Sunday 10 March 2013
You must have missed it. It was a short story tucked away among many of those news highlights that greet you on your visit to the Yahoo website. Richard Turere, 13, a Kenyan boy whose family lives near the Nairobi National Park, is touring North America as an exceptional innovator. North Americans are amazed that he was able to ‘invent’ a tool that keeps away lions that otherwise used to prey on his family’s herd of cattle.
Turere put together dozens of LED lights and rigged them to a battery and solar panel. With these, he devised a way to make the lights flash and placed the bulbs on poles surrounding the livestock kraal. Since lions cannot tell that the lights are stationary, they think whoever is carrying them is moving and might attack them and thus, keep away. To have thought of this was truly ingenious. Turere deserves to be feted by Americans.
In our time as kids, the early 1960s, that would not have been possible. Not only was it impossible to get those lights and batteries; it was also impossible to make the lights flash. First of all, to think of making a bulb, you’d need to have seen one. We’d never seen such a thing. If in our case there was anything like batteries, it was what our old man’s whistling radio used. It used cells, yes, but our old man guarded them so jealously that you’d not have dared touch them if you valued your life. So, we had to devise other means.
In the sprawling refugee settlement of Nshungerezi, Uganda, we lived near an animal reserve teeming with wild game. We did not have cattle but at night the animals threatened our lives and ravaged our crops. However tough you were, you’d not always be on your guard and animals could turn you into their supper. They could trample your crops or even feed on them. For our survival, we had to devise means to protect ourselves, without endangering the animals’ lives.
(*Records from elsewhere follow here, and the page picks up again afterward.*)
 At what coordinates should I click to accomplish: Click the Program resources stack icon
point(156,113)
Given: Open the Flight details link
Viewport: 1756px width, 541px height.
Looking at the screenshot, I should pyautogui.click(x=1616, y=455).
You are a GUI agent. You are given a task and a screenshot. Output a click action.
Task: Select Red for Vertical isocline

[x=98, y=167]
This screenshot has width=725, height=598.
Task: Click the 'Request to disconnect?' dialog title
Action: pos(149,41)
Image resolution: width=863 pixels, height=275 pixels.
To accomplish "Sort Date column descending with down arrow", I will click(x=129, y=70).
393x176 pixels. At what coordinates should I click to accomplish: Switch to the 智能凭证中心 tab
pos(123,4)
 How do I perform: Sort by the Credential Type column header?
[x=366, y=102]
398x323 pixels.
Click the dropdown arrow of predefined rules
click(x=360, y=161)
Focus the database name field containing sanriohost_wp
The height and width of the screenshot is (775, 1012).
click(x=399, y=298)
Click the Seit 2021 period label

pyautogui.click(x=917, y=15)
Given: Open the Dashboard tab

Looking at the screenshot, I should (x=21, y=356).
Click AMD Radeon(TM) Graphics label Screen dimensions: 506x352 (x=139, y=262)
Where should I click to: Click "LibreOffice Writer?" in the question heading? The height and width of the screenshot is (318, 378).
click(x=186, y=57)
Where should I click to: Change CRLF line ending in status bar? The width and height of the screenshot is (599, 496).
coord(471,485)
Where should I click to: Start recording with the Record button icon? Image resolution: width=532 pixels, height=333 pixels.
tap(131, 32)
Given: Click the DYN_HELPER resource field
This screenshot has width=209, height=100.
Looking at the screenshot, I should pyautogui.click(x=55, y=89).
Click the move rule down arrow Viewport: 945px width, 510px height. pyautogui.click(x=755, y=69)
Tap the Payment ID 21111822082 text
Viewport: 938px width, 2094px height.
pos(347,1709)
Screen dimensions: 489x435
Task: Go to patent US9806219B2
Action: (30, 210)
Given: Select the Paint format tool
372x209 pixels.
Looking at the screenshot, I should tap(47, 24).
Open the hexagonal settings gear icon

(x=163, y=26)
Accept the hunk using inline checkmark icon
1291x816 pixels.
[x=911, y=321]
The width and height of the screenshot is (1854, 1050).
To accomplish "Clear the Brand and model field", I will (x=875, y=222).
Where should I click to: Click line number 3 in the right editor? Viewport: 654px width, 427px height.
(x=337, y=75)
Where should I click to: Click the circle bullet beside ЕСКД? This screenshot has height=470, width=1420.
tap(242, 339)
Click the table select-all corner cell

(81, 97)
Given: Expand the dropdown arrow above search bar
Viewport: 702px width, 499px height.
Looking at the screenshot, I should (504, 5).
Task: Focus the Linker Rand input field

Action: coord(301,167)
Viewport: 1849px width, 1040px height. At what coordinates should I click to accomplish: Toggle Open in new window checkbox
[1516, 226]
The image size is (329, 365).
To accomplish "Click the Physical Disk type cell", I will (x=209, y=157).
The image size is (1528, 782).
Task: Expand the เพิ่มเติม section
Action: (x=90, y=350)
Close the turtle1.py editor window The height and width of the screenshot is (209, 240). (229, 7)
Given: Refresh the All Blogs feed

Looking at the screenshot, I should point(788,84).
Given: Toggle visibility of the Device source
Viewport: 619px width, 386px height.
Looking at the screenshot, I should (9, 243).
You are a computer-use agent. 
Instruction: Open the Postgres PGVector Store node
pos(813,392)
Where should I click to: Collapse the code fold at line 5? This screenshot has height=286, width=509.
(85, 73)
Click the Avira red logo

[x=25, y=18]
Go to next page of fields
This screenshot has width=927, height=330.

Many kids devised many ways but I think mine was by far the best. I erected poles around our fields and connected them all with a long rope that dangled loosely at both ends. At the end towards the game reserve, I tied scraps of metal that I cut from old, discarded saucepans (sufuria). For a way of tugging at the rope constantly at night, I tied many pieces of a smaller rope at the end of the rope near the house, making sure they stretched up to the living room that doubled as a bedroom for me and all my siblings.
I made loops at the end of the smaller ropes. When we were all in bed, each of us used to put one leg in the loop before sleeping. Since no one slept comfortably as the grass (nyakatsi) bed on the floor always unavoidably had bedbugs, all of us would turn in bed constantly. So, whenever anyone turned, they tugged at the loop. The noise that the scrap saucepans made when anyone turned was enough to chase away Lucifer himself! From then on, I became the star of the refugee settlement and wherever I passed, they sang my praises.
To this day, those who were in the refugee settlement of Nshungerezi worship the very soil I tread on. And they should because, think about it. Kids in a family are sprawled on the ground and then a hyena sneaks in and stealthily pulls out one of them and disappears in the forests. The following day you wake up only to realise that Rubyogo has disappeared without a trace.
Or this. All of you in the family are in slumber-land and then the makeshift excuse of a house, made of nothing but bent wattle and grass, suddenly comes tumbling down on you. All of you scramble away to safety and gather in the dark to check if you have escaped. When you think you’ve all survived, you realise Old-man and Old-mama are not with you. In that case, it won’t be until morning that you’ll find that the damned elephant trampled on them.
In less severe cases, you’d check on the crop of sweet potatoes to find that hogs have turned it into a mixed mess of grass and mud. Yes, that’s how devastating the carnivores and herbivores of Nshunegerezi were. If it were not for those nuggets of wisdom like mine, many of us would not be here today. As Plato said: “Mater artium necessitas” – necessity is the mother of all invention.
Difficult situations encourage inventive solutions and as it is with individuals, so with communities. When you see Rwandans applying (sometimes borrowing from history) simple programmes (Gacaca, Anti-nyakatsi, Girinka……) and they bring enormous results, they’ve been in a difficult situation. Advanced societies are where they are because of where they came from.
On a sad note, last Tuesday George W. Bush lost a friend he never knew he had —the charismatic Hugo Chavez (May he RIP).